Ein Stück Verarbeitung

Ihr Dorf, in dem sie eine schöne und behütete Kindheit erlebt habe, vermisse ihre Tante bis heute, sagt Brühlmann-Jecklin. «Aber sie wusste auch stets, dass dieses Paradies verloren war. Kann man Heimweh nach etwas haben, das es nicht mehr gibt? Ich weiss es nicht.» An der Geschichte am meisten fasziniert habe sie die Kraft mit welcher sie ihr Leben trotz allem gestaltet habe. «Ich denke, sie hat ihre Kraft von ihren gesunden Wurzeln genommen und hat letztlich auch dank der glücklichen Ehe mit meinem Onkel den Mut gehabt, sich in Kanada ein neues Paradies zu schaffen.» Anlässlich von ihrem 95. Geburtstag am 12. März habe sie grosse Freude gezeigt. «Bei einem Bild, welches vor dem Kapitel ihrer Kinder- und Jugendzeit ihr Dorf zeigt, sagte sie gleich: ‹Schaut, das ist unsere Kirche.
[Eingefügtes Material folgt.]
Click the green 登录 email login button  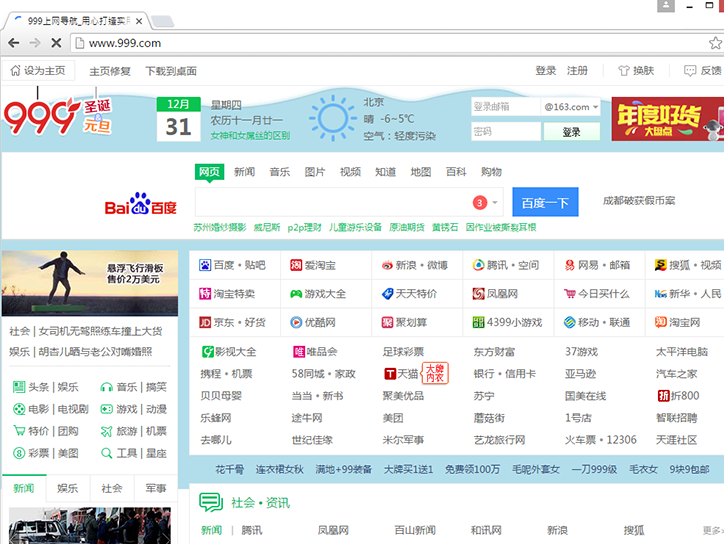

Und so sahen alle unsere Häuser aus.› Ich vermute, dass die Tatsache, dass sie ihre Geschichte nun in Händen halten kann, auch ein Stück Verarbeitung bedeutet.»

Retraumatisierung für alle Betroffenen

Durch den Krieg in der Ukraine erhält das Buch leider eine gewisse Aktualität. Das hat auch die Autorin traurig zur Kenntnis genommen. «Die Wiederholung ist in der Tat ein Stück Retraumatisierung für alle Betroffenen, die damals deportiert wurden und noch leben. Es waren ja die Russen, welche die jungen Siebenbürgerinnen und Siebenbürger in die Ukraine deportierten. Ich glaube nicht, dass die Menschen seit dem zweiten Weltkrieg nichts gelernt haben, aber es braucht einen einzigen Autokraten, dem seine Macht wichtiger ist als die Menschen, um so viel Leid zu verursachen.» Trotz dieser gewissen Melancholie in der Geschichte habe sie auch ein paar Erkenntnisse daraus mitgenommen. «Den Mut nicht zu verlieren, sich auf Neues einlassen, auch wenn es schwierig oder gar schwer ist, hat mich sehr beeindruckt.»

Heimspiel in Schuders

Am 6. Juni 2022, respektive am gleichen Tag, an dem in Schuders auch der traditionelle Jahresmarkt stattfindet, liest Erica Brühlmann-Jecklin wieder mal in heimischem Gebiet. Die Autorin, die in Küblis geboren ist, sagt, dass sie vor jeder Lesung eine gewisse Aufregung spüre. «Im Prättigau kommt aber auch Freude dazu, ist es doch meine Heimat. Dass ich im Kirchlein von Schuders lesen darf, freut mich besonders, habe ich zu diesem Dorf und seiner Kirche doch auch eine spezielle Beziehung.» Für das Tal habe sie auch Zeilen bereit, die hier spielen. «Da es eine Vernissage ist, werde ich nur aus diesem Buch lesen und daraus selbstverständlich auch den Abschnitt, wie meine Tante ihren Mann nach Küblis begleitet und wie sie sein Dorf und alle (neuen) Verwandten kennenlernt.» Doch primär gehe es nicht darum, aus möglichst vielen Werken vorzulesen, sondern viel mehr die Lebensgeschichte ihrer Tante zu zelebrieren. «Bei Fragen würde ich sicher auch auf andere Bücher eingehen. Ich werde das eine und andere auch mit dabeihaben, aber diese Vernissage soll eine Hommage an meine Tante, meinen Onkel und ihre Familie sein.» Schön, dass der Weg der Exilprättigauerin durch ihre Tante auch mal wieder in die Region führt.